Prolific playwright takes center stage
Lauren Gunderson’s holiday show, a Jane Austen homage, plays at City Lights
Gentle readers, let me introduce you to Lauren Gunderson. The New Yorker may have recently hailed her as the most popular playwright in America you have never heard of.
But if you live in the Bay Area, you have probably been a big fan ever since her brainy “Bauer” played at San Francisco Playhouse, or the shining “Silent Sky” was produced at TheatreWorks or the poetic “I and You” was performed at Marin Theatre Company.
Certainly, you may well already have tickets in hand for Gunderson and Margot Melcon’s “Miss Bennet: Christmas at Pemberley,” billed as a sequel to Jane Austen’s “Pride and Prejudice,” which holds court at San Jose’s City Lights Theater Company for the holidays, running today through Dec. 17. Around here, Gunderson has long been a go-to playwright with a penchant for plays about strong and witty women who don’t let convention hold them back, no matter what time period they live in.
A talent for melding historical depth with brave theatricality, a rigorous work ethic and a sunny disposition are all part of what makes Gunderson shine. In person, she has a way of winning you over instantly. On the page, she’s unstoppable, with more than 20 plays produced at the age of 35. Indeed, according to American Theatre
Magazine, she’s the most produced playwright in the country for the 201718 season, if you don’t count Shakespeare and Dickens.
“I’ve always been a bit of a busy body, I like to have a lot of plates spinning,” says Gunderson, who is currently juggling multiple play and TV projects, not to mention two children under the age of 3.
A warm and witty woman who talks as fast as she thinks, Gunderson seems to take her insane productivity in stride. She’s become accustomed to speeding through the doubt and uncertainty that can plague young writers. Over the years, she says she has learned how to trust her voice. She writes
at high speed.
“When I was younger, I would doubt my own instincts,” she notes. “Now I trust them. I’m like, ‘Girl, you’ve got five hours to rewrite this play,’ and I just do it.”
Collaborators of hers are usually fans for life.
“Lauren is one of the most perceptive, warm, humorous and insightful playwrights I have ever read,” says Robert Kelley, artistic director of TheatreWorks. “She sees the potential in humankind without ever shying away from our weaknesses. And she writes with an irresistible joy.”

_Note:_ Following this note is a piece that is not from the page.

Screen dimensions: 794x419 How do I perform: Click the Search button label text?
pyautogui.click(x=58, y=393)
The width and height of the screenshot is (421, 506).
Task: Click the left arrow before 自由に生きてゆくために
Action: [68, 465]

“Lauren is a Bay Area jewel. … She is smart and funny and writes these lovely, charming yet
thought-provoking plays,” says Lisa Mallette, head of San Jose’s City Lights. “We are lucky to have her here, telling her stories in her unique way.”
Gunderson grew up in Decatur, Georgia, and she first found her voice as a playwright in high school, when she became obsessed with Samuel Beckett and began writing “bizarre and existential” plays of her own. She has always used stories to explore the complexities of life.
“Storytelling is primal and important,” she says. “Theater can help us open our hearts and minds. That’s one of the things that art gives us. How do we know that we are going to die and still live? We can
explore the nature of grief within the theatrical narrative, we can share it with others and find some comfort in the ritual of it, the catharsis.”
She is known for her endings, which always acknowledge the darkness of the world of the play but can also feel buoyed by a note of hope. As she once wrote in a column for the Wall Street Journal, she sees the finale as the time for transcendence, “the final meaning, the consummation, the last held breath before the unscripted world courses back in.”
She initially intended to pursue physics but she majored in English at Emory University and, intoxicated by the dramatic nature
of scientific discovery, ended up writing a canon of plays hailing the heroism of women in science, such as “Emilie,” “Silent Sky” and “Ada and the Engine.” One of the animating impulses in her work is the desire to bust open tired female tropes.
“Women are more than who they marry, they are more than how cute they are,” as Gunderson puts it.
For her latest feat, she has been commissioned by Marin Theatre Company, where she’s a resident playwright, to pull off a feminist fantasia on American themes, a play that examines 500 years of American history through a woman’s eyes.
It should come as no surprise that she is applying this same lens of social critique to the Austen homage in “Miss Bennet,” a holiday play with a fresh bite in the age of Harvey Weinstein. By the way, Gunderson and Melcon are already working on a sequel that delves into the downstairs world of Pemberley, where the servants dwell.
“It is funny and sweet and we hope it is witty,” she says of “Miss Bennet,” “but there is meat to it as well. We cranked up the soft feminism of Austen for our own purposes so that it has a backbone, too. It’s a Christmas play but it’s also about being heard and standing up for the things that need changing.”